Meet the Ginger Spice Lady

After tainted Mexican food left her decimated with hepatitis A – and unable to take medication, despite unbearable symptoms – Cathy Shapiro went online.

Ginger kept popping up as the preschool teacher searched for natural remedies. And those queries jogged Shapiro’s memories of her long-gone Polish-born bubbe.

“She used to put a paste of ginger and water on my head when I had a headache. She’d mix ginger and honey for my sore throat. And she’d make ginger tea when I had an upset stomach,” Shapiro recalled. “I had forgotten most of these childhood cures.”

Five years later, and completely recovered, Shapiro’s spreading the gospel of ginger through her Baltimore business, Cathy’s Ginger Spices. At five local farmers’ markets and a handful of shops, Shapiro’s peddling hand-ground spices, ginger-infused cooking oils, and potent ginger juices to a growing fan base of health fanatics, foodies, and buy-local enthusiasts.

“My business has at least doubled, if not more, since launch,” Shapiro told the Forward from her home-office in Pikesville, a heavily Jewish northwest Baltimore suburb. “I owe a lot of it to my bubbe, and to my background,” Shapiro said. “And even to getting hep A. God closes one door and opens another.”

Shapiro’s most popular items are her cold-pressed ginger juices; she extracts the liquid by hand in a painstakingly slow process. “You don’t lose any nutrients that way,” she said. Her ginger-lemonade, ginger-pineapple juice, and ginger iced-tea lemonade, in 12-ounce bottles with homemade labels, are a close second.

But it’s spices that drive the business. I can vouch for the irresistible ginger/mint/dried pineapple combo, which I bought from Shapiro at the Fells Point Farmers’ Market on a recent visit to Baltimore. I can’t get enough of it on grilled chicken and fish, and I’ve even sneaked tastes straight from the jar.

Other varieties include ginger-pumpkin, ginger-basil-mint, and ginger-lemon; Shapiro just rolled out ginger-cinnamon chipotle, suggested by a local firefighter who became a regular customer. Spices retail for $5. And her ginger-infused grapeseed oil ($10) pairs beautifully with salads and pastas.

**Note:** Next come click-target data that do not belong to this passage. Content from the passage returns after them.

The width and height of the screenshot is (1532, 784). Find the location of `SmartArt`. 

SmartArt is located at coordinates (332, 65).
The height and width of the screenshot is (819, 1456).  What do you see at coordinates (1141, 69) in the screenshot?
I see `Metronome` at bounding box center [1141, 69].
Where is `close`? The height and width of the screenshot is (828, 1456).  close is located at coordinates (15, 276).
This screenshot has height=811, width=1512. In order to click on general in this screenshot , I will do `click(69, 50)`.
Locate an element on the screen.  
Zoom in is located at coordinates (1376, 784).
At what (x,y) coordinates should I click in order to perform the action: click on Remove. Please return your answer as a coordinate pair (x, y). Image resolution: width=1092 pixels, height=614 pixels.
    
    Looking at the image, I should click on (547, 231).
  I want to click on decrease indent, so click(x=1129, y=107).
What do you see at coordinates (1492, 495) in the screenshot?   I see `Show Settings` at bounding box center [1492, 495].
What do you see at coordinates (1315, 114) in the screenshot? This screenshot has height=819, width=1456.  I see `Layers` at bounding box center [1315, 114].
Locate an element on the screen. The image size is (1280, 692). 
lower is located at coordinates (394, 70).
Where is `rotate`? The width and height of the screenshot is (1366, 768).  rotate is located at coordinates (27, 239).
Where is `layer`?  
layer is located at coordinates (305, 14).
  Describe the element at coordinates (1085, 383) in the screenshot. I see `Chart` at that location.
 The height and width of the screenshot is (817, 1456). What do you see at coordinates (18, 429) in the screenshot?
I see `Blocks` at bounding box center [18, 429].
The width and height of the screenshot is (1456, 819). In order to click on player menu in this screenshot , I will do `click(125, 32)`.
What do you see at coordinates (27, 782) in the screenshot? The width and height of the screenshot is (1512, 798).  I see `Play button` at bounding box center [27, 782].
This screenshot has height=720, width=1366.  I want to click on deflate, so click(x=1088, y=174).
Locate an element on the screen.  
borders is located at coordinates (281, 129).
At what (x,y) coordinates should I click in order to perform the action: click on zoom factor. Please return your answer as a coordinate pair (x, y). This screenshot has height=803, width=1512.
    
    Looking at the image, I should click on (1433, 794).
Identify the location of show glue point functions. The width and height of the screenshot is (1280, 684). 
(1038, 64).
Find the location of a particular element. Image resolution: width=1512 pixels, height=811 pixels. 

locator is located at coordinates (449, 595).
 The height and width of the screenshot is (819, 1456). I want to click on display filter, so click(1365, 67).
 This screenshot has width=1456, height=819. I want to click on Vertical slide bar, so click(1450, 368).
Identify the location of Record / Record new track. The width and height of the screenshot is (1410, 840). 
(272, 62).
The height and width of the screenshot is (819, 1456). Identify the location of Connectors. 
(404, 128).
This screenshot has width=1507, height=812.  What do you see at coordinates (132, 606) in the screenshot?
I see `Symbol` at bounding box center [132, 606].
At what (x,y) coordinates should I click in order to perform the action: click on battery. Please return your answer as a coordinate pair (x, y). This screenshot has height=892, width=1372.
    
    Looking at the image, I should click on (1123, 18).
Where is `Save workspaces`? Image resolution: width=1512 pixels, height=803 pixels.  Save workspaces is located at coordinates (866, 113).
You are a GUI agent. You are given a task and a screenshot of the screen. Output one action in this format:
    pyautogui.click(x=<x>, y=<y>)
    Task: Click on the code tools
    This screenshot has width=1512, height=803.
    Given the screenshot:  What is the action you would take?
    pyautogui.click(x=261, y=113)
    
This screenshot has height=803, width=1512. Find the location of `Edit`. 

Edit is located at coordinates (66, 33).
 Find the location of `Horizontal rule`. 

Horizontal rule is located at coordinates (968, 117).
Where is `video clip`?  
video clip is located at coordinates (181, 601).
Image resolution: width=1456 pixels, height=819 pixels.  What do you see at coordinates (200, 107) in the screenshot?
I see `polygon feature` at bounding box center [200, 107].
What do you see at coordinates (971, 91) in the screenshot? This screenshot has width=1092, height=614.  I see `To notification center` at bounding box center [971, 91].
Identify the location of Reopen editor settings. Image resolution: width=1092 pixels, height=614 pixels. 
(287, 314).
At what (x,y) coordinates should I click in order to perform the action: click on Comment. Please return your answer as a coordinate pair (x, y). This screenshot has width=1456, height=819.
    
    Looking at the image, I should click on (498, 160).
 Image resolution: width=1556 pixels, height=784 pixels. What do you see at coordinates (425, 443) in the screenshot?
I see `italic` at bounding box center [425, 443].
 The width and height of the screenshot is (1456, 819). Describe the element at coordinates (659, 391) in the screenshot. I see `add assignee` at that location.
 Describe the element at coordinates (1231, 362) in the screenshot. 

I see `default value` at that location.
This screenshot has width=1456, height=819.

The process of making a spice is arduous. Shapiro dries and grinds fresh ginger using a dehydrator. “I keep the temperature below 110 degrees so people on raw diets can eat it,” she said. She also dries and grinds the herbs and spices she mixes in.

After mixing small batches of each flavor, she tastes the combo on unsalted soda crackers – “and I get my poor family to taste every one” – before making adjustments.

Finally, she’ll experiment with recipes to see how the final spice batches interact with protein, vegetable, pasta, “or whatever else I can think of.”

Shapiro herself uses ginger to spice up matzo balls. “They’re my secret ingredient!” she laughed. “It gives them much brighter, happier flavor. That’s my big ginger nod in Jewish food.”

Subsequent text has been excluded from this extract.